◆ Aim of the task:
Reproduce the following lines of the records word for word, beginning at the line that contains "Locate an element on the screen. The" and stopping after the line that contains "Image resolution: width=1456 pixels, height=819 pixels. What do".

━━━ Data lines

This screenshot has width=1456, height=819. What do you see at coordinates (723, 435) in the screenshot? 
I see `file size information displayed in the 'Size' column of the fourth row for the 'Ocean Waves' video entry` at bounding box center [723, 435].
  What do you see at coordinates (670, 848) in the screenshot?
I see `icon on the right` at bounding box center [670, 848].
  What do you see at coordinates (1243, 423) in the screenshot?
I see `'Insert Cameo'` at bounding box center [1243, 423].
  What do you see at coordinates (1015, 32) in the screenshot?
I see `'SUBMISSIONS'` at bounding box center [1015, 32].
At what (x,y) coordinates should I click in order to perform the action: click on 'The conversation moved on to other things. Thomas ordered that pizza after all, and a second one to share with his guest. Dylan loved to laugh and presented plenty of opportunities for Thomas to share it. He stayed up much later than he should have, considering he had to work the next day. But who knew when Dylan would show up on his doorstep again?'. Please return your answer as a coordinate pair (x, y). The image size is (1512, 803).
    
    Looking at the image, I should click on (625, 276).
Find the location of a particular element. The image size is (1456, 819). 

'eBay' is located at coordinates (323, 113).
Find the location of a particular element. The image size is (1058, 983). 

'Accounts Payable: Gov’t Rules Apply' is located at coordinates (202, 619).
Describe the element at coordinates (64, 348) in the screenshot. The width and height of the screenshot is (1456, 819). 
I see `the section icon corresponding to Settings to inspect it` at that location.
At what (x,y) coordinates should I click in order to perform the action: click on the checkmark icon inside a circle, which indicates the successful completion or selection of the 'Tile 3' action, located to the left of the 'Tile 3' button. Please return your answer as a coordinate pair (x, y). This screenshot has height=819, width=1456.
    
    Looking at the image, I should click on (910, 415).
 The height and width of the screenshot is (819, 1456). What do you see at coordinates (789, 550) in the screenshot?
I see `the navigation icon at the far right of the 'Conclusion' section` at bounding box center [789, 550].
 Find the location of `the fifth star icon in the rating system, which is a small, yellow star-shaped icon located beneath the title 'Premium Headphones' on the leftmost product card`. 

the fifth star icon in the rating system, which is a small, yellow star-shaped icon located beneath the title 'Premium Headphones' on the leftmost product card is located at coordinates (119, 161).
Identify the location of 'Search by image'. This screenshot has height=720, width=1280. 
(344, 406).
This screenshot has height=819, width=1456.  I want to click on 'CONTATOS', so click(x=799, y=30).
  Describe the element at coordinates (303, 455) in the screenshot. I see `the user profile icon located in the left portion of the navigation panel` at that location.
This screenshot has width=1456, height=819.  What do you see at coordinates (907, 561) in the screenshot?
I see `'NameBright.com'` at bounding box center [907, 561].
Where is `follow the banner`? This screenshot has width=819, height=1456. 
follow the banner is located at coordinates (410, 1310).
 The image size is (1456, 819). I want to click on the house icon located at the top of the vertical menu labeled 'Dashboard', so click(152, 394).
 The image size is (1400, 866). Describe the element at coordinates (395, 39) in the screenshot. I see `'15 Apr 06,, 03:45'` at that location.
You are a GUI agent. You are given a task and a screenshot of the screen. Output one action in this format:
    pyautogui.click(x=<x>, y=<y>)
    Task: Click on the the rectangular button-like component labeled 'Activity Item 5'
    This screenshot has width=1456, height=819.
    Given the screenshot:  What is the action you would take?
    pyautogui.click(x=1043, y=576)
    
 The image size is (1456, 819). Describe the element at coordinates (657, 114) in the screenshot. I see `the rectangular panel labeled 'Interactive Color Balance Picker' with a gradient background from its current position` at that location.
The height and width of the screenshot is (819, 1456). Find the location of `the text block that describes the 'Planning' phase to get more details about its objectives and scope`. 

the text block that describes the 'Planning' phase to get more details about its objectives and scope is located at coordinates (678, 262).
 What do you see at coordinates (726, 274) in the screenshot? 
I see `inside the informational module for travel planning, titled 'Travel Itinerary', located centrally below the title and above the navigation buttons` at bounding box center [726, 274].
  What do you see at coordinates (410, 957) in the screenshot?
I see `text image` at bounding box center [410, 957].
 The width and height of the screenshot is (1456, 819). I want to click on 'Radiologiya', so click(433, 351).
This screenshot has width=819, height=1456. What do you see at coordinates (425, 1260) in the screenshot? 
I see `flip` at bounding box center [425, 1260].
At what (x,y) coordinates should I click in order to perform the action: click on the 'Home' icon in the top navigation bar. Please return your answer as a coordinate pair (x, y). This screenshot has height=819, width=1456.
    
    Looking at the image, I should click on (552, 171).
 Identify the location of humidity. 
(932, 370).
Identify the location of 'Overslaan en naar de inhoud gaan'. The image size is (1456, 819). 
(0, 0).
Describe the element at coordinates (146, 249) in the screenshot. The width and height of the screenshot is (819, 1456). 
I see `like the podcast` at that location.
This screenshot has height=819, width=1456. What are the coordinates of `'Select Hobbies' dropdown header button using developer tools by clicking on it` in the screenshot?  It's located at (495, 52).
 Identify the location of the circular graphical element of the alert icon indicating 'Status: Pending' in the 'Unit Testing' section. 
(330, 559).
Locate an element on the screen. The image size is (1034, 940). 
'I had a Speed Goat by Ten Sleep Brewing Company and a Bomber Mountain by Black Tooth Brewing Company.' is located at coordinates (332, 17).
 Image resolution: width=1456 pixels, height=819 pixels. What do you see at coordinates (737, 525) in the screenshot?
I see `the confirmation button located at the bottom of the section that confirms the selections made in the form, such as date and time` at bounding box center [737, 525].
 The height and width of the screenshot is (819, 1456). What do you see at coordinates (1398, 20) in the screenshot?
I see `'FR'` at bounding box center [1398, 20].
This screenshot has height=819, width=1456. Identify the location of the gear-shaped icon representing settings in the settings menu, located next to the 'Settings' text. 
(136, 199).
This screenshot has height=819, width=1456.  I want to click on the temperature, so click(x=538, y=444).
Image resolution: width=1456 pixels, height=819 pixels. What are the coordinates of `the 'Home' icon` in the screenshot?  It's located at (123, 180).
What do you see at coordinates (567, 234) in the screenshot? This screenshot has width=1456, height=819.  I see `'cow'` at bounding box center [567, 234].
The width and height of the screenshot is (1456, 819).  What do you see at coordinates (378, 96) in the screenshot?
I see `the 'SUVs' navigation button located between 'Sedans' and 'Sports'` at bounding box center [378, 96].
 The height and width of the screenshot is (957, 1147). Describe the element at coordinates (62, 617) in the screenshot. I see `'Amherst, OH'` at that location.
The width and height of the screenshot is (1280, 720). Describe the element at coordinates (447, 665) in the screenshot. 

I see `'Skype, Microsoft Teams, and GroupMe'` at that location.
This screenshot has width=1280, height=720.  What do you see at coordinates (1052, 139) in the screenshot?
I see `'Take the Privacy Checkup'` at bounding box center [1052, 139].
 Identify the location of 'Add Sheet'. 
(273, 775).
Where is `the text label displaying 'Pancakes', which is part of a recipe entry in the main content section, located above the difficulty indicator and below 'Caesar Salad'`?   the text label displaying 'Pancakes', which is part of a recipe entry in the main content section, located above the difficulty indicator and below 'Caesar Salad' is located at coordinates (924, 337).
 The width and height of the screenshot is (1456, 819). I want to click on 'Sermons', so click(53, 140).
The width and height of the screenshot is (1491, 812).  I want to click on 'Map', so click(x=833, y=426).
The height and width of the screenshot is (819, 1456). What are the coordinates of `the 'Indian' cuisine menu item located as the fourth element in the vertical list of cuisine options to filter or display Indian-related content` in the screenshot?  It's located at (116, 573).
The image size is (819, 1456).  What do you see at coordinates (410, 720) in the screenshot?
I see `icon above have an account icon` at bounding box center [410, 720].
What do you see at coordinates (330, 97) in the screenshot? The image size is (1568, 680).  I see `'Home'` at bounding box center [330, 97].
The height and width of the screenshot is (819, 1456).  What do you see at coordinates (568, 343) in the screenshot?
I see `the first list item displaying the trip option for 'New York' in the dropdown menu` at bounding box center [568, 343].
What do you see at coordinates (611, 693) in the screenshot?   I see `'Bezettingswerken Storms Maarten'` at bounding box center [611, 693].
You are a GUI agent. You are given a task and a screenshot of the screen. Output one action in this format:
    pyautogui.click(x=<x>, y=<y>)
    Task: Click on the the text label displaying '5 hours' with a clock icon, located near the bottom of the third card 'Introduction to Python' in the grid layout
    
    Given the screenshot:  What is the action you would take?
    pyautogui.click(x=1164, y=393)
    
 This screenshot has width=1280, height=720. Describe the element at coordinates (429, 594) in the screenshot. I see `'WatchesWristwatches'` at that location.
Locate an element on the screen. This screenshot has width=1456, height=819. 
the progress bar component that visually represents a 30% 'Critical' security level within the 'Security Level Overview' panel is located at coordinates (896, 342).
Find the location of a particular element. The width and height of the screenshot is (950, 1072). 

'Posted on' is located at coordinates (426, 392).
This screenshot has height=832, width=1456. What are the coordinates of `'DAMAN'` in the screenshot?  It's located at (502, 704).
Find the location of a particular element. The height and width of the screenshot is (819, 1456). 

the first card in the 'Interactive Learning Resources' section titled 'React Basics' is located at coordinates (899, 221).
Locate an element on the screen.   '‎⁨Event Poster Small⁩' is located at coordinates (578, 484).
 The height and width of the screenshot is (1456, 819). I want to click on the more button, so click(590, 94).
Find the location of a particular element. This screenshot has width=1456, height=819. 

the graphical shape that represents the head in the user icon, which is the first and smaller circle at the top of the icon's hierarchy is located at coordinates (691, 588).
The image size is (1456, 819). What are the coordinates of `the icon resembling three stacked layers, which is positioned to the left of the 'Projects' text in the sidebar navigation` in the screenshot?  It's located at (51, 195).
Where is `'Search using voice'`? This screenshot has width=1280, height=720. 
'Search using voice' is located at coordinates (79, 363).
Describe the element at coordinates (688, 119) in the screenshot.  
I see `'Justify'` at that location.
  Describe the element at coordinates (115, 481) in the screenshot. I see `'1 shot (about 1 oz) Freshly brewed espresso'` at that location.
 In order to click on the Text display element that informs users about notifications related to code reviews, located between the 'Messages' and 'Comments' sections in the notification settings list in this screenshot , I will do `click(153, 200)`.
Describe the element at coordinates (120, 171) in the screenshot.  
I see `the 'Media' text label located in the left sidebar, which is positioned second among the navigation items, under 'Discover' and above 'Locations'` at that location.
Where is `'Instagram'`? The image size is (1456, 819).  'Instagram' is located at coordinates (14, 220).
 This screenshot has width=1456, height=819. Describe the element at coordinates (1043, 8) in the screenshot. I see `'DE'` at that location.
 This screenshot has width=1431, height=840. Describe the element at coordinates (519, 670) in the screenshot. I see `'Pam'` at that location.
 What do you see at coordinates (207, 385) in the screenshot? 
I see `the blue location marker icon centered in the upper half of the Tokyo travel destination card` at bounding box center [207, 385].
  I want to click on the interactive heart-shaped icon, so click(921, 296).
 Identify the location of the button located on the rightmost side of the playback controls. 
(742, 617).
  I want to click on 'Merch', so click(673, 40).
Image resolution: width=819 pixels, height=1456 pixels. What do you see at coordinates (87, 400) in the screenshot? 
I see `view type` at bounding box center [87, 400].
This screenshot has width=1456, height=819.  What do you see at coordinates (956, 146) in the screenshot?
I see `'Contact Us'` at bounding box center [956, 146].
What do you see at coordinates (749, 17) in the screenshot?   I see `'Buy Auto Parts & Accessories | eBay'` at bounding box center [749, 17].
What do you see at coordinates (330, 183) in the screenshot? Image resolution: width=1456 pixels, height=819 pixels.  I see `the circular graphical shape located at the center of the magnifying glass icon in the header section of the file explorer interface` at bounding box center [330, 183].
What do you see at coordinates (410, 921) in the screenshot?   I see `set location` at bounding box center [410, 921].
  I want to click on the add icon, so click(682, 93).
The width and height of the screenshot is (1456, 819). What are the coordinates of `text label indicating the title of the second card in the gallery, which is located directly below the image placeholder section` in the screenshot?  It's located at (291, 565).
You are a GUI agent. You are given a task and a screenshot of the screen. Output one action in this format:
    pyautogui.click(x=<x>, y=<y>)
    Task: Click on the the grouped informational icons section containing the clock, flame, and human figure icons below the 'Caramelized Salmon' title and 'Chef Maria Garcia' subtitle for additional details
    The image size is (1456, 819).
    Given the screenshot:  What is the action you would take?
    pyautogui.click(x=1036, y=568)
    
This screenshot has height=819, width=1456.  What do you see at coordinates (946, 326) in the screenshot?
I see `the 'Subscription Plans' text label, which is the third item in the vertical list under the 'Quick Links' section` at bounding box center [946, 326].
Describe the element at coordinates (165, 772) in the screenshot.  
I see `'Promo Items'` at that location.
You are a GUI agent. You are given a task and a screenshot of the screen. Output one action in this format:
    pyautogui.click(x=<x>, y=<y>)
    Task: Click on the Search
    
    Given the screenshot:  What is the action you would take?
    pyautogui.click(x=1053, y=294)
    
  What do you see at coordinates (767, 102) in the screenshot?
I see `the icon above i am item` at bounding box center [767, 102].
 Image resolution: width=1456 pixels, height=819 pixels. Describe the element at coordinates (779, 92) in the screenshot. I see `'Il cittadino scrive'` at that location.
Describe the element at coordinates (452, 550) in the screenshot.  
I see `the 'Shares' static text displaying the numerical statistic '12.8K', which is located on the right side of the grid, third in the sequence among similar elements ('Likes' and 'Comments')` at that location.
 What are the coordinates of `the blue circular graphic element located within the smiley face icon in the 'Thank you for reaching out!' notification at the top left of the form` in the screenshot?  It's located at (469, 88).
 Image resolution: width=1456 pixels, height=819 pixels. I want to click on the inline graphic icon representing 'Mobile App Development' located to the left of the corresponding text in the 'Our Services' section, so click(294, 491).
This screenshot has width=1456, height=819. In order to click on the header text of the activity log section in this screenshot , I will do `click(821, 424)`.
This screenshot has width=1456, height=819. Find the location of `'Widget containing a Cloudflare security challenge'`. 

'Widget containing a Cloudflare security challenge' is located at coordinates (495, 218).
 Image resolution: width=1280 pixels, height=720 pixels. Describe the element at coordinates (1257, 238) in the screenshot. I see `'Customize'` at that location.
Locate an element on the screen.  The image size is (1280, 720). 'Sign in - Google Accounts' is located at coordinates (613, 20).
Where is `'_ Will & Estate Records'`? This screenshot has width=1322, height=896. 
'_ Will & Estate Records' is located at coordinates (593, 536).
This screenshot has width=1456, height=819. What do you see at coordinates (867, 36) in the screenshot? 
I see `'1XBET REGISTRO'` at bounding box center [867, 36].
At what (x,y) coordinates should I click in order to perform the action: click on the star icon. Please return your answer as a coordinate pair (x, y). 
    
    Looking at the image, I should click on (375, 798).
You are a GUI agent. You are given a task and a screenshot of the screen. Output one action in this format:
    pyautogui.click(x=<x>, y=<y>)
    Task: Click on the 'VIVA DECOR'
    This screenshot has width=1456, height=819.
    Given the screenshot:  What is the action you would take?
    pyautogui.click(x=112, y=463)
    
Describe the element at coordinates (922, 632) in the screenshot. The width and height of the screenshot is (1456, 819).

━━━━━━

◆ Written solution:
Locate an element on the screen. The image size is (1034, 940). 
'I had a Speed Goat by Ten Sleep Brewing Company and a Bomber Mountain by Black Tooth Brewing Company.' is located at coordinates (332, 17).
 Image resolution: width=1456 pixels, height=819 pixels. What do you see at coordinates (737, 525) in the screenshot?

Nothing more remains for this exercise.